DATA EXTRACTS START
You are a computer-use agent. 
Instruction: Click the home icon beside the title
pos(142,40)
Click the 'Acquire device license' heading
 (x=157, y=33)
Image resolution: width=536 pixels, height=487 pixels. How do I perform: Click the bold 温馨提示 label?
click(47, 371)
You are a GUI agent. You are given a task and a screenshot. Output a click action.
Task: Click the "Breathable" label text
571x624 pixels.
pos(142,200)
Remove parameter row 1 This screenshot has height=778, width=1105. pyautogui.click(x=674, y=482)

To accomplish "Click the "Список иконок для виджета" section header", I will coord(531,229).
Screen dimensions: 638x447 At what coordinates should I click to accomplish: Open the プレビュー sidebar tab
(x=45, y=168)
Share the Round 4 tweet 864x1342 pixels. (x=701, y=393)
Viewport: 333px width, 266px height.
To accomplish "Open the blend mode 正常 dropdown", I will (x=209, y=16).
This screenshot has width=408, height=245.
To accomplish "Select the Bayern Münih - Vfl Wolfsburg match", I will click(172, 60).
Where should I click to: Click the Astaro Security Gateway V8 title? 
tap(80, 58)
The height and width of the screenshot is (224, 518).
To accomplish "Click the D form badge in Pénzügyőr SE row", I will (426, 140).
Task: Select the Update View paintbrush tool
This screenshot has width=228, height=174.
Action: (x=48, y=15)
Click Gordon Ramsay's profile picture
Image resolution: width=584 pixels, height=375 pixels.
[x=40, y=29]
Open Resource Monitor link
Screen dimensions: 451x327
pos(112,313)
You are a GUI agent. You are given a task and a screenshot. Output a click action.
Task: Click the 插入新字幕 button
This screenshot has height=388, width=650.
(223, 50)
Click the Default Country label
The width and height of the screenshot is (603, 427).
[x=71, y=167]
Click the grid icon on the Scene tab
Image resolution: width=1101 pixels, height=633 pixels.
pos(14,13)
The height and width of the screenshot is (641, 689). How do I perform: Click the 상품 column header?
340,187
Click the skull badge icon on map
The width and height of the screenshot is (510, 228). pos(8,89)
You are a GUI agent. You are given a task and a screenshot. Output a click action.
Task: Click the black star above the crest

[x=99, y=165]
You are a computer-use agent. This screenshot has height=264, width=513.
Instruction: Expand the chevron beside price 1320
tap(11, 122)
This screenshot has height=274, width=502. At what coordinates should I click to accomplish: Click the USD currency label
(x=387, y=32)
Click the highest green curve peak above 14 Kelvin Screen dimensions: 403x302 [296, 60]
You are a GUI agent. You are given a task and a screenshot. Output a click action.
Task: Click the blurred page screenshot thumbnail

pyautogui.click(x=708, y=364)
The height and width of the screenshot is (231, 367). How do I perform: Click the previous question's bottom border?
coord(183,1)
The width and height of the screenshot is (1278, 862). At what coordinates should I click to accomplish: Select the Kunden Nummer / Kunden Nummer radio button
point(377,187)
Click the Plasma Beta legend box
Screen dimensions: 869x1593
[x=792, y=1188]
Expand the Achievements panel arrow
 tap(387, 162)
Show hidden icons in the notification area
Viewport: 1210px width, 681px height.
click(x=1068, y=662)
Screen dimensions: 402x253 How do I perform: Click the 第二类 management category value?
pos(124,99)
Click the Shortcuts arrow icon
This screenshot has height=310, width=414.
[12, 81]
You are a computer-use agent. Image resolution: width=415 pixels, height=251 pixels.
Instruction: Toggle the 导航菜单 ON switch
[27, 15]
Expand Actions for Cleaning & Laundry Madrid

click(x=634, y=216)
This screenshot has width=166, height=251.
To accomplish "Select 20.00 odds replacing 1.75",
DATA EXTRACTS END
PROBLEM TO WORK ON
Each line shown above must be repeated exactly.

SOLUTION FOR THIS EXERCISE
You are a computer-use agent. 
Instruction: Click the home icon beside the title
pos(142,40)
Click the 'Acquire device license' heading
 (x=157, y=33)
Image resolution: width=536 pixels, height=487 pixels. How do I perform: Click the bold 温馨提示 label?
click(47, 371)
You are a GUI agent. You are given a task and a screenshot. Output a click action.
Task: Click the "Breathable" label text
571x624 pixels.
pos(142,200)
Remove parameter row 1 This screenshot has height=778, width=1105. pyautogui.click(x=674, y=482)

To accomplish "Click the "Список иконок для виджета" section header", I will coord(531,229).
Screen dimensions: 638x447 At what coordinates should I click to accomplish: Open the プレビュー sidebar tab
(x=45, y=168)
Share the Round 4 tweet 864x1342 pixels. (x=701, y=393)
Viewport: 333px width, 266px height.
To accomplish "Open the blend mode 正常 dropdown", I will (x=209, y=16).
This screenshot has width=408, height=245.
To accomplish "Select the Bayern Münih - Vfl Wolfsburg match", I will click(172, 60).
Where should I click to: Click the Astaro Security Gateway V8 title? 
tap(80, 58)
The height and width of the screenshot is (224, 518).
To accomplish "Click the D form badge in Pénzügyőr SE row", I will (426, 140).
Task: Select the Update View paintbrush tool
This screenshot has width=228, height=174.
Action: (x=48, y=15)
Click Gordon Ramsay's profile picture
Image resolution: width=584 pixels, height=375 pixels.
[x=40, y=29]
Open Resource Monitor link
Screen dimensions: 451x327
pos(112,313)
You are a GUI agent. You are given a task and a screenshot. Output a click action.
Task: Click the 插入新字幕 button
This screenshot has height=388, width=650.
(223, 50)
Click the Default Country label
The width and height of the screenshot is (603, 427).
[x=71, y=167]
Click the grid icon on the Scene tab
Image resolution: width=1101 pixels, height=633 pixels.
pos(14,13)
The height and width of the screenshot is (641, 689). How do I perform: Click the 상품 column header?
340,187
Click the skull badge icon on map
The width and height of the screenshot is (510, 228). pos(8,89)
You are a GUI agent. You are given a task and a screenshot. Output a click action.
Task: Click the black star above the crest

[x=99, y=165]
You are a computer-use agent. This screenshot has height=264, width=513.
Instruction: Expand the chevron beside price 1320
tap(11, 122)
This screenshot has height=274, width=502. At what coordinates should I click to accomplish: Click the USD currency label
(x=387, y=32)
Click the highest green curve peak above 14 Kelvin Screen dimensions: 403x302 [296, 60]
You are a GUI agent. You are given a task and a screenshot. Output a click action.
Task: Click the blurred page screenshot thumbnail

pyautogui.click(x=708, y=364)
The height and width of the screenshot is (231, 367). How do I perform: Click the previous question's bottom border?
coord(183,1)
The width and height of the screenshot is (1278, 862). At what coordinates should I click to accomplish: Select the Kunden Nummer / Kunden Nummer radio button
point(377,187)
Click the Plasma Beta legend box
Screen dimensions: 869x1593
[x=792, y=1188]
Expand the Achievements panel arrow
 tap(387, 162)
Show hidden icons in the notification area
Viewport: 1210px width, 681px height.
click(x=1068, y=662)
Screen dimensions: 402x253 How do I perform: Click the 第二类 management category value?
pos(124,99)
Click the Shortcuts arrow icon
This screenshot has height=310, width=414.
[12, 81]
You are a computer-use agent. Image resolution: width=415 pixels, height=251 pixels.
Instruction: Toggle the 导航菜单 ON switch
[27, 15]
Expand Actions for Cleaning & Laundry Madrid

click(x=634, y=216)
This screenshot has width=166, height=251.
To accomplish "Select 20.00 odds replacing 1.75",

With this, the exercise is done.